Since both external auditory canal and the sigmoid plate are ovoid in cross-section, the appropriate region of the sigmoid sinus plate can be selected to match the curvature of the region of interest of the external auditory canal.
In revision cases, the canal wall skin may take longer to epithelialise and cover the bony graft. Inadequate saline irrigation during delineation or harvest of the bony plate may cause delayed epithelialisation or even rejection because of thermal damage to the graft.
• Meato-mastoid fistulae are focal defects in the posterior or superior bony external auditory canal
• These defects can be iatrogenic, post-traumatic or pathological
• Various techniques of repair with alloplastic materials, cartilage or bone have been described
• The technique of repair using bony sigmoid sinus plate is simple, repeatable and provides an effective physiological reconstruction of the posterior canal wall
• Bony sigmoid sinus plate has a curvature, consistency and structure that match well with that of the posterior or superior canal wall
Meato-mastoid fistulae can be divided into the categories of small and large. Meato-mastoid fistulae that are smaller than 2 mm in diameter can be closed with bony sigmoid sinus plate from any region without concern about curvature. The small meato-mastoid fistulae may not need to be sized. A small piece of bony sigmoid sinus plate from the presenting sigmoid plate can be harvested very easily without undue risk to the sigmoid sinus. However, when it comes to large meato-mastoid fistulae, such as those created by facial schwannomas, bony sigmoid sinus plate must be harvested from the appropriate site, keeping its curvature and size in mind. The harvest of large bony sigmoid sinus plate from the appropriate site needs to be performed with care to avoid puncturing the sigmoid sinus and also meato-mastoid fistulae must be sized to get a perfectly fitting implant. A perfect fit will help with quick integration and avoid canal narrowing.

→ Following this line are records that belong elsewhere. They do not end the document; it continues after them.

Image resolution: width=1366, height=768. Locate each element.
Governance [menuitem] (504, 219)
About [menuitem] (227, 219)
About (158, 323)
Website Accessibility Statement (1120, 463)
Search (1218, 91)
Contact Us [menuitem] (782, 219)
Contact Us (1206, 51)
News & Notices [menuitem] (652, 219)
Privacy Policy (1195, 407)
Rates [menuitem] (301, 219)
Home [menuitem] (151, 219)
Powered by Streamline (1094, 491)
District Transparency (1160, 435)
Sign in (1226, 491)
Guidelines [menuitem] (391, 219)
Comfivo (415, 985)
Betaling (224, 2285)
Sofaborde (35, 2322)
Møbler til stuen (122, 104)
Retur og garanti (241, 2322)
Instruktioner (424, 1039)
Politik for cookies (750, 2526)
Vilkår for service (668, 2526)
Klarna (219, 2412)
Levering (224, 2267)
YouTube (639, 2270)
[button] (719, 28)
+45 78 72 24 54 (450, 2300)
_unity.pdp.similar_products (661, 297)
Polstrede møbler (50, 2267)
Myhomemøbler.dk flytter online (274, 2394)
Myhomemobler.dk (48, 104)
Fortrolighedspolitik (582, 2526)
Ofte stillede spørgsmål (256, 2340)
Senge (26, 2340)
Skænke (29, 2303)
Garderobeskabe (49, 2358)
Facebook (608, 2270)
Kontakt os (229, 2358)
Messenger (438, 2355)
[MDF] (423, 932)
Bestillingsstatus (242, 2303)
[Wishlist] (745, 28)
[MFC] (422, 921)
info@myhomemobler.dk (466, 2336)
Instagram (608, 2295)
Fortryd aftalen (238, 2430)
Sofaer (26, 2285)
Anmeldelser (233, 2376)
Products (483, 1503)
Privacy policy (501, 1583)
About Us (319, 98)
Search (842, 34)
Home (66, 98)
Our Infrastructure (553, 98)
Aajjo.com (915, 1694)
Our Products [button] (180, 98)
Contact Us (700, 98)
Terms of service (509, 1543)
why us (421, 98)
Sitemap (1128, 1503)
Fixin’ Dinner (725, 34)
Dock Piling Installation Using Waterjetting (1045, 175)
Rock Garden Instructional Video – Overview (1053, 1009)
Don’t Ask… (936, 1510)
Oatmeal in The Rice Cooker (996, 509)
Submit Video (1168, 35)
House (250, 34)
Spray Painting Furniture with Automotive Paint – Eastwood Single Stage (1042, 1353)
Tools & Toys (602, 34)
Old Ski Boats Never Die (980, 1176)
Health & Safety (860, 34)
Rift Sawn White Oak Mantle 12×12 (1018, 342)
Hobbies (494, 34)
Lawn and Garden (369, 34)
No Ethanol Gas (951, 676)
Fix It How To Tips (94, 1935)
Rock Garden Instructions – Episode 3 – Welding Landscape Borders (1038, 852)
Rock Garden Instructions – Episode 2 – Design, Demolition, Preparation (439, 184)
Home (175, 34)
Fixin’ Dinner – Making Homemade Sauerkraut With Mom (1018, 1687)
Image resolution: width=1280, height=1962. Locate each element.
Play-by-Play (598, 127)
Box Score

The bony sigmoid sinus plate is not recommended in the following situations. (1) In cases of post-radiation meato-mastoid fistulae, it is not recommended because surrounding healthy vascular tissue is essential for a good outcome. In addition, the bony sigmoid sinus plate itself may show radiation necrosis over a period. (2) This technique is not good in laterally located defects, which lack circumferential bony margins because the sigmoid plate may not fit snugly and may remain immobilised during the integration phase. (3) It is also not good for large defects (more than two thirds of the posterior canal wall defect).
Conclusion
The senior author's (IS) technique described above for repair of focal posterior canal wall defects causing meato-mastoid fistulae is simple and repeatable and has very encouraging outcomes as our patients were symptom free. Mean follow-up period showed normal posterior canal wall, and high-resolution computed tomography of temporal bone showed no bony defect in posterior canal wall. We did not have donor site morbidity. The technique needs validation by repeating it at other centres and with other surgeons, after understanding its nuances.